Venezuela acusa EUA de usar IA em vídeo que mostra ataque a barco
‘As pessoas estão muito confusas’
Até agora, os EUA evitaram explicar como determinaram que a tripulação do barco atacado na terça-feira pertencia ao Tren de Aragua, ou que tipo de drogas eles estavam transportando.
Também não há evidências de que o fentanil, a droga ilegal mais perigosa que chega aos EUA, seja produzido em grandes quantidades na Venezuela, que há muito tempo é considerada um trampolim internacional para a cocaína dos países andinos.
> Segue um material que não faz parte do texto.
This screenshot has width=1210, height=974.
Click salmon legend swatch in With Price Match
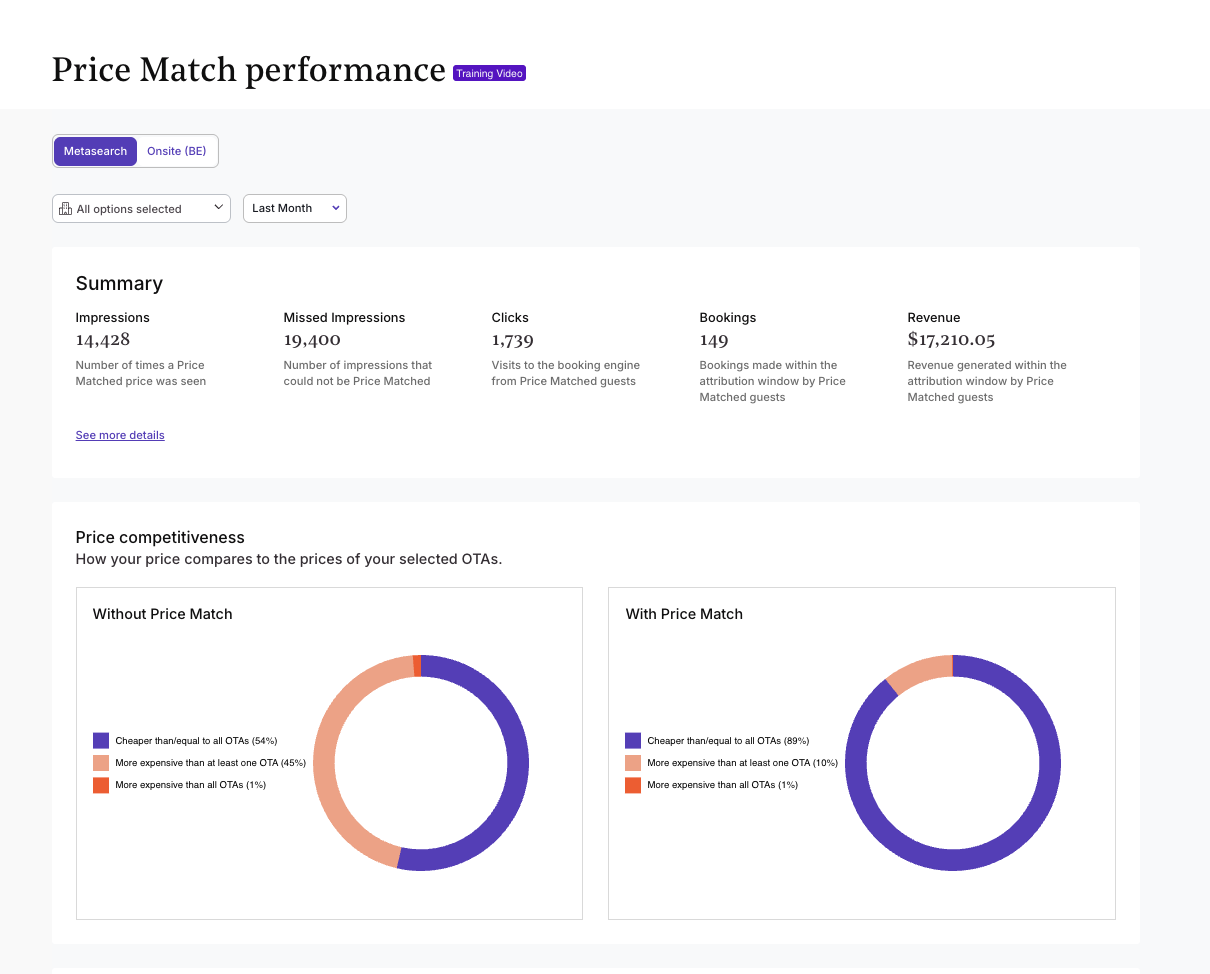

Mas a maior parte da cocaína traficada para o norte por mar a partir da América do Sul viaja pelo Oceano Pacífico, não pelo Caribe, de acordo com relatório das Nações Unidas de 2023.
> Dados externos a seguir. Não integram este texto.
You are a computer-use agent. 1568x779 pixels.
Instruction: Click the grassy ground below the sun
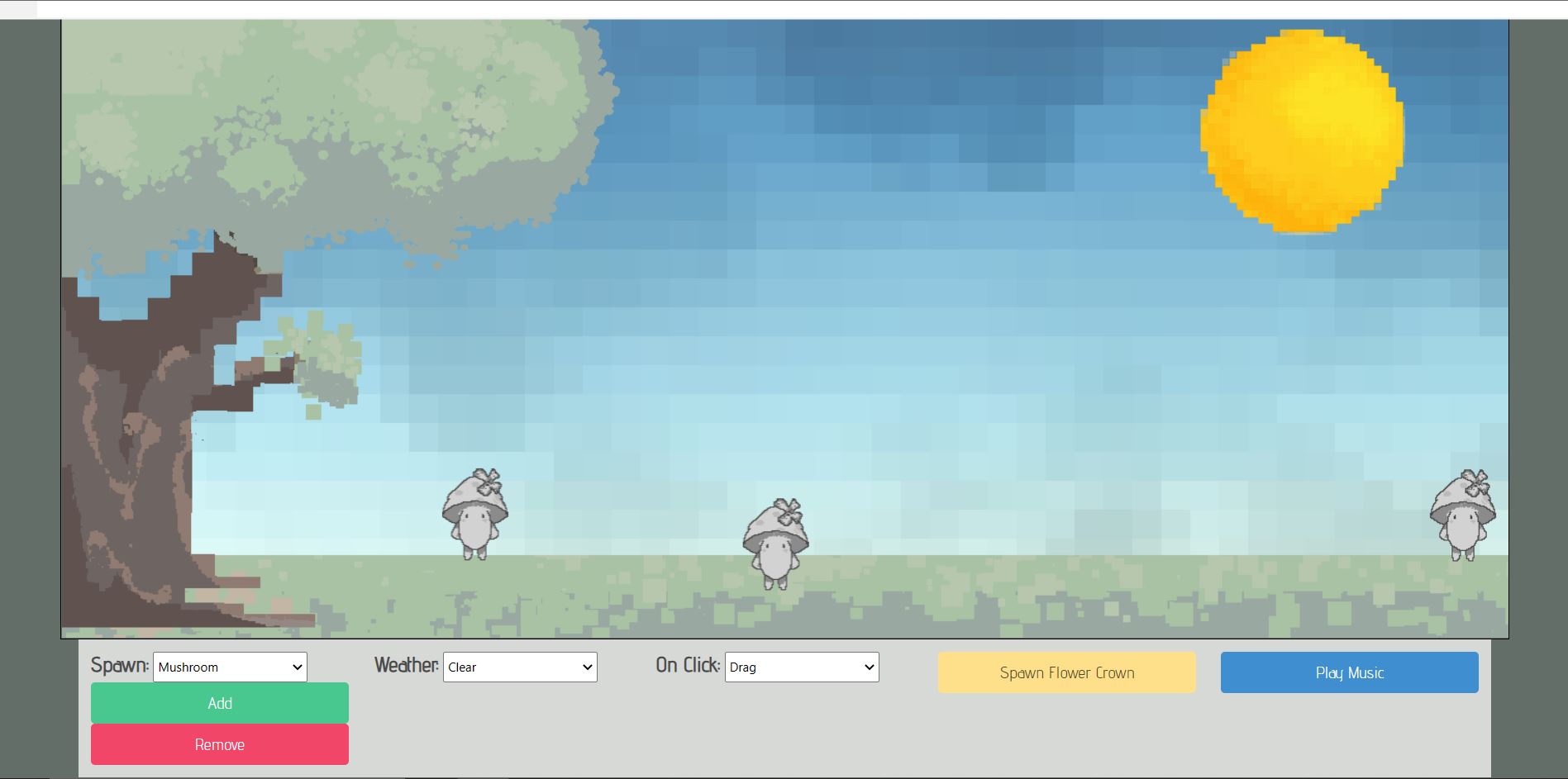click(x=1302, y=599)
Rebecca Bill Chavez, presidente do Inter-American Dialogue, um think tank regional com sede em Washington, acredita que, com o grande destacamento militar dos EUA no Caribe, “o risco de uma escalada no mar é real”.
“Se for uma operação antidrogas, é diferente de qualquer outra operação antidrogas que já vi”, disse Chavez, ex-subsecretário de defesa dos EUA para assuntos do Hemisfério Ocidental, à BBC Mundo.
As operações de combate ao narcotráfico no mar normalmente buscam interceptar embarcações suspeitas, são lideradas por oficiais da Guarda Costeira dos EUA com informações de inteligência e são conduzidas em conjunto com outros países por meio de acordos bilaterais.
Também não se sabe se Washington consultou a região para sua missão no Caribe.
Rubio partiu na terça-feira para uma viagem ao México e ao Equador, onde deve discutir questões de narcóticos e segurança com autoridades desses países.
Chávez acredita que o governo Trump sabe que uma intervenção militar unilateral na Venezuela “seria um grave erro”, pois enfrentaria resistência de grupos armados concorrentes e não teria apoio popular nos EUA.
A busca de uma mudança de governo na Venezuela, conduzida pelos EUA, também entraria em conflito com alguns dos sinais que o governo Trump tem dado desde que assumiu o cargo em janeiro.
O vice-secretário de Estado dos EUA, Christopher Landau, disse em agosto que haveria “ações que enviarão mensagens, mas, em última análise, o povo venezuelano tem que se levantar e reivindicar sua própria liberdade”.
“Não podemos sair pelo mundo mudando governos por capricho”, acrescentou Landau em uma entrevista com Donald Trump Jr., filho do presidente.
O governo Trump firmou acordos com o governo de Maduro neste ano para enviar a ele migrantes venezuelanos deportados pelos EUA e para concluir uma troca atraente de prisioneiros de ambos os países em julho.
Após a troca, Washington autorizou a empresa petrolífera norte-americana Chevron a reiniciar suas operações na Venezuela, como queria Maduro.
Esse tipo de sinalização gerou incômodo entre muitos venezuelanos e cubanos que vivem nos EUA e que apoiaram Trump na esperança de que ele reforçasse as sanções contra Caracas.
Assim, a política interna também pode pesar na decisão de enviar navios de guerra dos EUA para o Caribe.
“Ao mesmo tempo em que três destróieres Aegis se deslocam para o sul, há carregamentos da Chevron se deslocando para o norte”, diz Chavez. “Essa imagem diz muito sobre por que as pessoas estão muito confusas sobre qual é o verdadeiro objetivo por trás disso.